- The problem
Only lines containing the string "image" belong in the answer; copy all of them from the entries.

- Given records
§
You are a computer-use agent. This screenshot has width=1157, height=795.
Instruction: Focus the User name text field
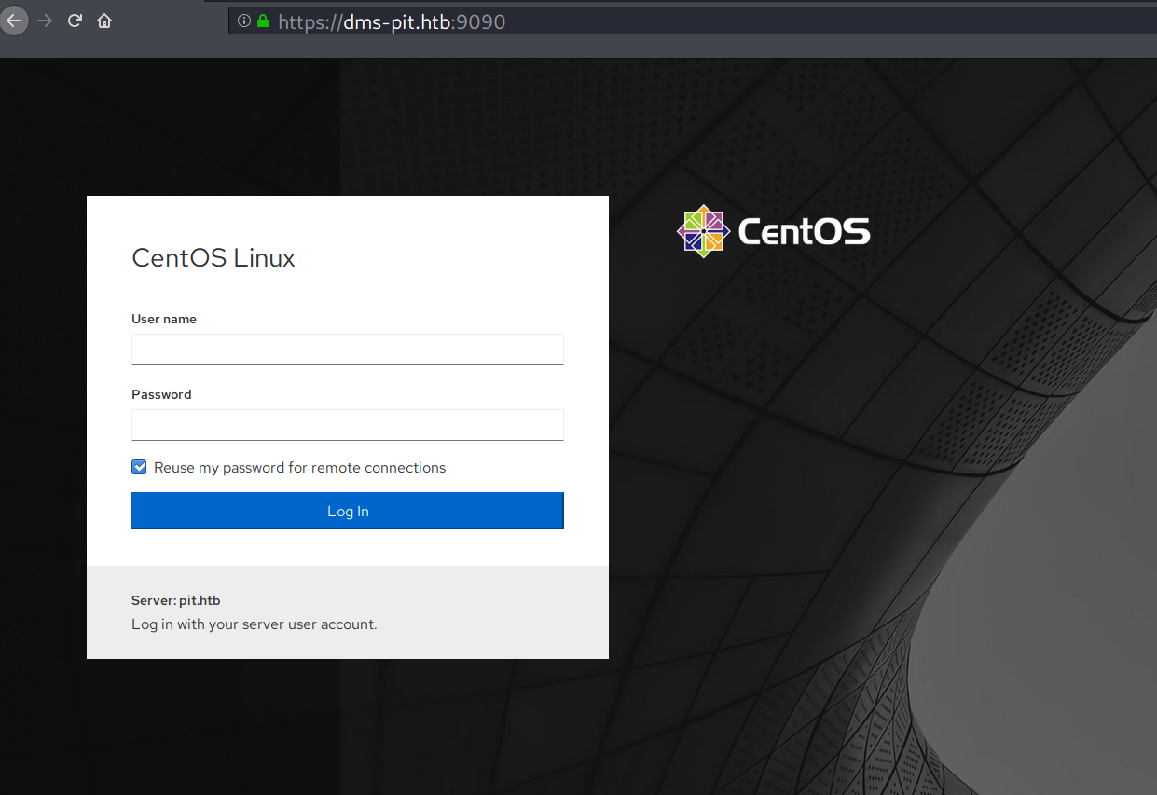(x=347, y=350)
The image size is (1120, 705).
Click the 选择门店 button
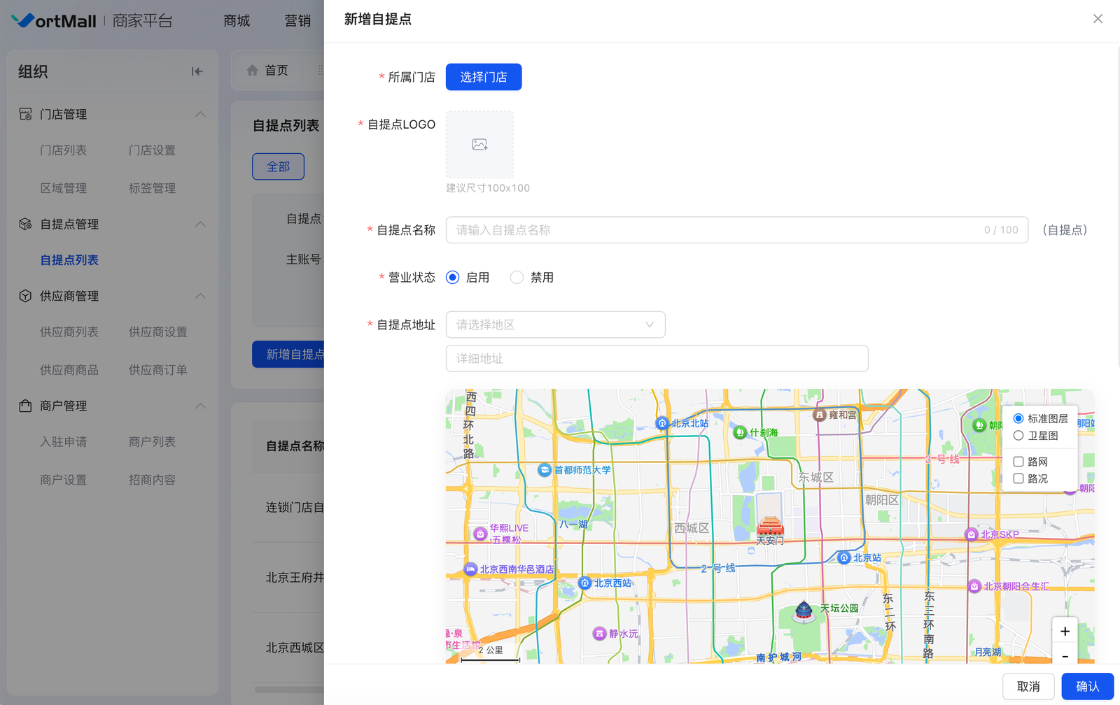pyautogui.click(x=484, y=77)
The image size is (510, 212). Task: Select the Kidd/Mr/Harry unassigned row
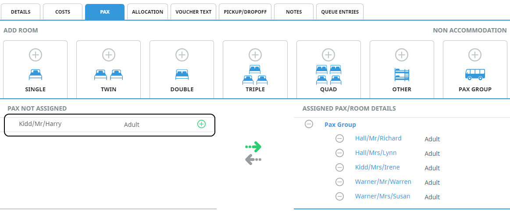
§
- Task output
The image size is (1120, 705).
The image size is (510, 212). Task: Select the Kidd/Mr/Harry unassigned row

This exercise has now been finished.